Do this: Reproduce every line below word for word, omitting the pictures.

Provided data:
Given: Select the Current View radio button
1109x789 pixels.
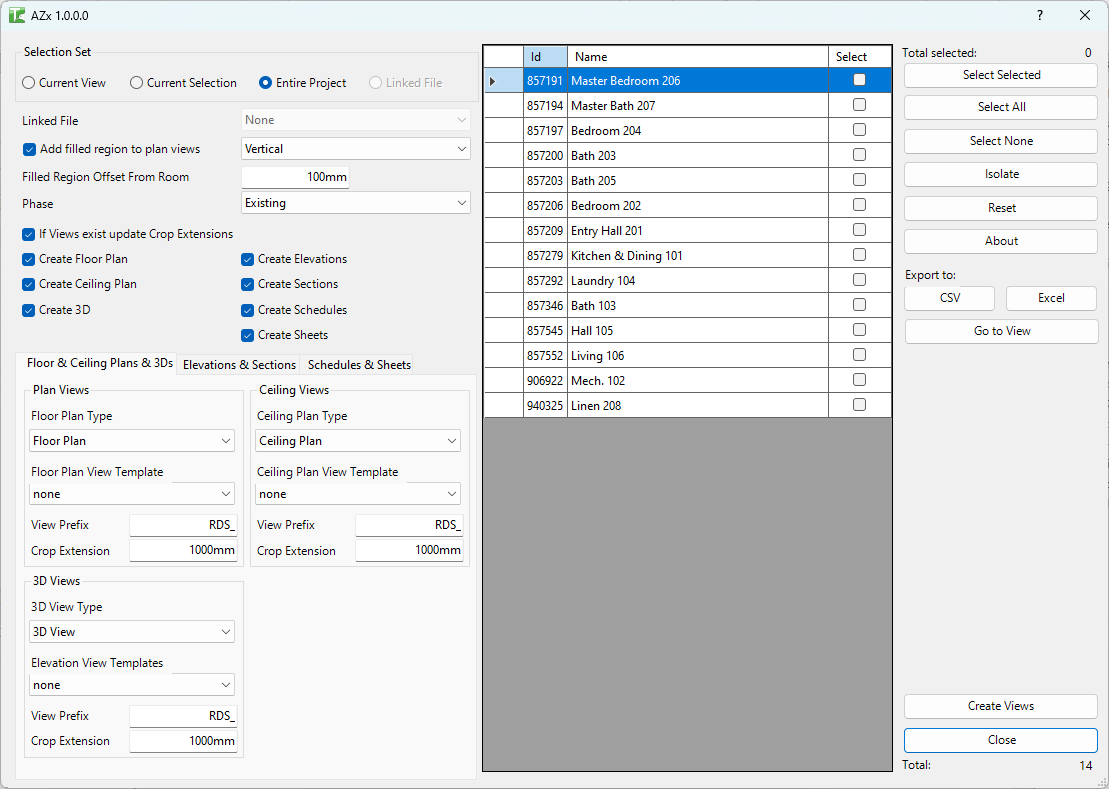Looking at the screenshot, I should click(27, 83).
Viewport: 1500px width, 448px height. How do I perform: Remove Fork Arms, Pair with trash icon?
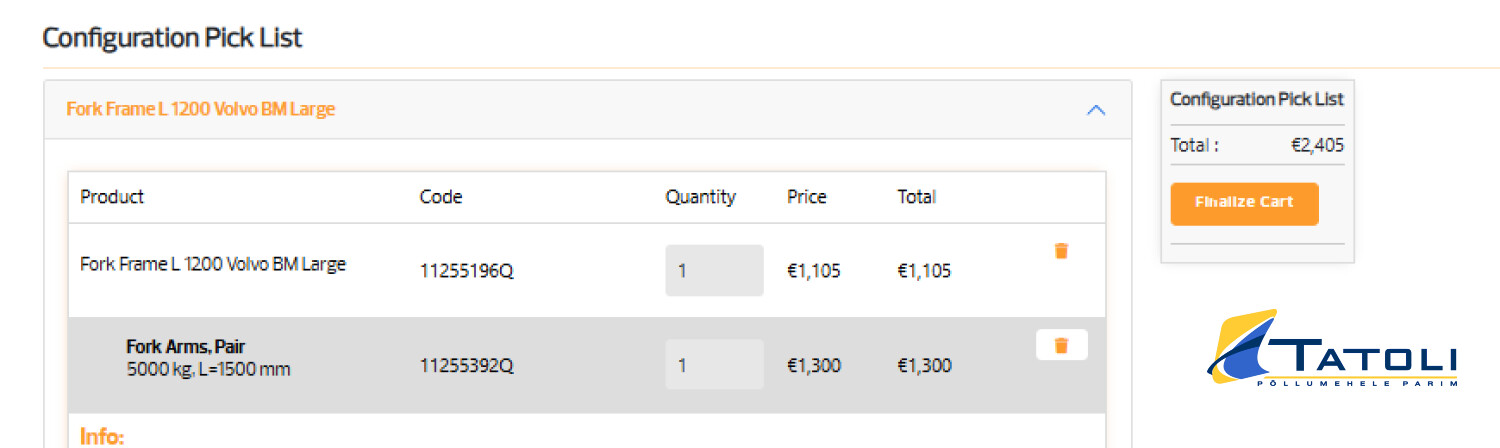1061,345
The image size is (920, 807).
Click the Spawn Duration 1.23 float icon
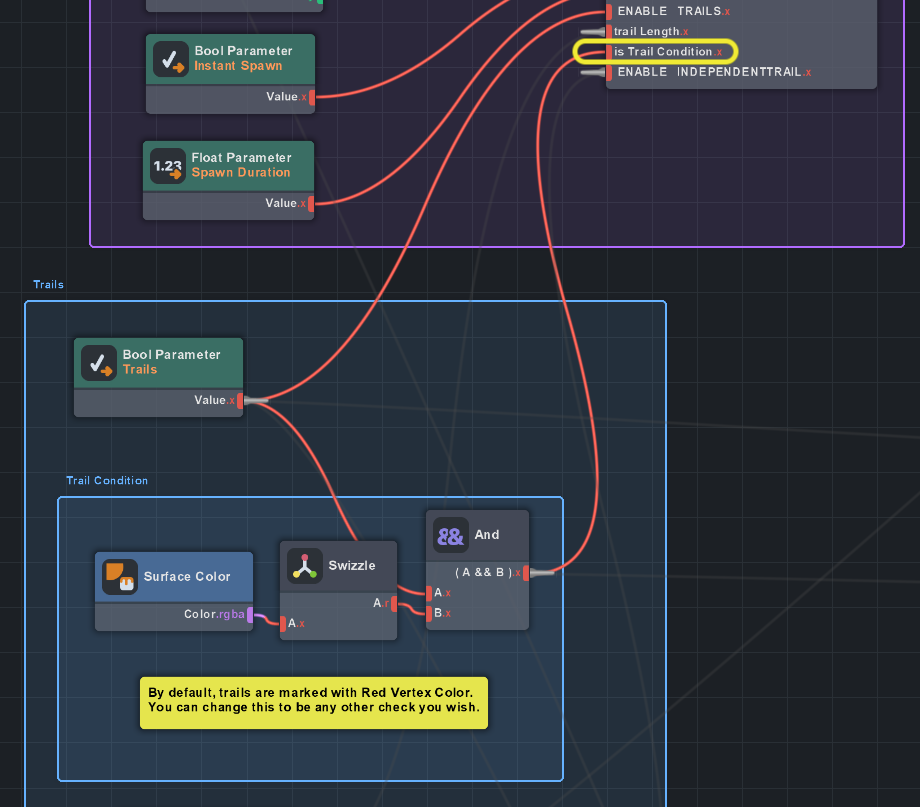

Worked solution:
Given: Select the Current View radio button
1109x789 pixels.
Looking at the screenshot, I should click(27, 83).
Viewport: 1500px width, 448px height. How do I perform: Remove Fork Arms, Pair with trash icon?
1061,345
The image size is (920, 807).
Click the Spawn Duration 1.23 float icon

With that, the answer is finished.